Profil | Paula Anacaona, passeuse de voix et d’histoires
On raconte qu’un jour, dans le silence d’un bureau parisien, Paula Anacaona s’est arrêtée net sur une phrase traduite. Elle venait des favelas de Rio, des ruelles où la pauvreté côtoie la poésie brute, où chaque mot est une survie, un cri, une prière. Cette phrase, Paula ne voulait pas la laisser s’éteindre dans l’anonymat. Elle devait exister, hurler, toucher. C’est là qu’est née l’idée qui allait définir sa trajectoire : donner voix aux invisibles, aux oubliés, aux marges du monde.
Djamal Guettala
En 2009, elle fonde les Éditions Anacaona, avec un objectif clair : publier la littérature contemporaine et alternative du Brésil, donner vie aux récits des marges, des favelas, des minorités raciales et sociales. Rapidement, sa maison devient un lieu de référence pour qui cherche à lire une littérature brésilienne engagée, accessible et porteuse d’histoire.
Traductrice accomplie, Paula a déjà signé plus de cinquante traductions pour Anacaona et d’autres maisons, tout en collaborant avec diverses organisations internationales. Mais c’est par l’écriture qu’elle trouve sa voix propre. En 2016, elle publie deux romans jeunesse – ‘‘Maria Bonita, une femme parmi les bandits’’ et ‘‘Jorge Amado, sur les terres du cacao’’ – puis la nouvelle ‘‘Super-Carioca’’, dans ‘‘Je suis Rio’’. «L’écriture de cette nouvelle m’a provoqué des démangeaisons… j’en avais trop dit et pas assez», confie-t-elle, traduisant sa nécessité de raconter autrement.
Son premier roman, ‘‘Tatou’’ (2018), s’inspire directement de ‘‘Super-Carioca’’. À l’image des Éditions Anacaona, il traverse continents et cultures, explorant race, sexe et classe. Le livre devient finaliste du prix Hors Concours des lycéens. Puis vient ‘‘1492, Anacaona, l’insurgée des Caraïbes’’ (2019), illustré par Claudia Amaral. Plongée dans les archives coloniales et les fonds d’arts premiers européens, Paula mêle rigueur historique et poésie accessible, révélant la culture Taïno, ces Autochtones des Caraïbes avant l’arrivée des Espagnols.
Un souffle de liberté

À Noël 2019, elle publie ‘‘Gaïa changera le monde’’, un album jeunesse qui parle d’écologie et de diversité. En 2020, elle signe ‘‘Solitude la flamboyante’’, un roman graphique raconté à la première personne, pour que la voix d’une héroïne guadeloupéenne oubliée résonne dans notre présent.
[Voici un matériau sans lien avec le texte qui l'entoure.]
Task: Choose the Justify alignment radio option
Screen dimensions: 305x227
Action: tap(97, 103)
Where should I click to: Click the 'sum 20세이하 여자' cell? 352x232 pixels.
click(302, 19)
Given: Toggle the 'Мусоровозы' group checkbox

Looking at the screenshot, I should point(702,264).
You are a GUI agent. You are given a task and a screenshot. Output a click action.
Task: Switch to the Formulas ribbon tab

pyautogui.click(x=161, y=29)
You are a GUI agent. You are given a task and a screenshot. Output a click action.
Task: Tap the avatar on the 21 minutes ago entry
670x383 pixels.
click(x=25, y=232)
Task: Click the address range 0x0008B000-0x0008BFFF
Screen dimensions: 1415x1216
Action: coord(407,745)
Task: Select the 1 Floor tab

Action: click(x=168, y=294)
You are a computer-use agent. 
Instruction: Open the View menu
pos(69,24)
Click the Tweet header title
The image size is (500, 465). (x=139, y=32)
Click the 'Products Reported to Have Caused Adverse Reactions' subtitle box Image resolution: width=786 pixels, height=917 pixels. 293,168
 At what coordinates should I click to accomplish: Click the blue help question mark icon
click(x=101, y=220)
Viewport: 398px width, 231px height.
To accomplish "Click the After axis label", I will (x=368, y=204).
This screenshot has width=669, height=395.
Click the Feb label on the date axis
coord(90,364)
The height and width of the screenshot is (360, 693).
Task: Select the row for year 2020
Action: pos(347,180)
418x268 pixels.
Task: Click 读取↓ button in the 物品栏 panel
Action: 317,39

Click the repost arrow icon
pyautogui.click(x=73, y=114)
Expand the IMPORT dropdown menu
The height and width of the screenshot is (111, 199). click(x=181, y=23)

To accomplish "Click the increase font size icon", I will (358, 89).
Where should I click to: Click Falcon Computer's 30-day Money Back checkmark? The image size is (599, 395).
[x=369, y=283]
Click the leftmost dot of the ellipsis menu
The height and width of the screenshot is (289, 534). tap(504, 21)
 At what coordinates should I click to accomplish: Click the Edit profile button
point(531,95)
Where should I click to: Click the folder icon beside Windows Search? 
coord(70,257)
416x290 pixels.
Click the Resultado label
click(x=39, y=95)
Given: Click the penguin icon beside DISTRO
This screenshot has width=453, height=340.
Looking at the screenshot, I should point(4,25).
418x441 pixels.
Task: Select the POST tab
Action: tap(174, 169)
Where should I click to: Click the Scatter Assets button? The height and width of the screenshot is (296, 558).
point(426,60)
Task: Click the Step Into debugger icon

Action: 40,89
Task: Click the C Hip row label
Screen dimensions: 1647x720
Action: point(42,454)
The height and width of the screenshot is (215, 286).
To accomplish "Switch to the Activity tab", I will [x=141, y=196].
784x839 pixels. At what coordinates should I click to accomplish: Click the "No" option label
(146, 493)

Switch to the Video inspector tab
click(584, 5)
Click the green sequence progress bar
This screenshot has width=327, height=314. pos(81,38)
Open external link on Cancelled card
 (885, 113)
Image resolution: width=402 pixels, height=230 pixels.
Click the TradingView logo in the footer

Chaque collection d’Anacaona est pensée comme un souffle de liberté : Urbana pour les voix urbaines et marginales, Terra pour les racines rurales et la mémoire historique, Época pour l’avant-garde et le féminisme théorique, et Anacaona Junior pour éveiller les enfants à la diversité. Les livres deviennent eux-mêmes objets de résistance, mêlant encres colorées, photographies et illustrations.
Paula Anacaona n’a pas seulement créé une maison d’édition. Elle a bâti un espace où la littérature devient résistance, où la mémoire des oubliés renaît, où les voix des marges illuminent l’imaginaire collectif. Son combat est clair : tant que ces voix résonneront, le monde pourra se réinventer, libre et vibrant.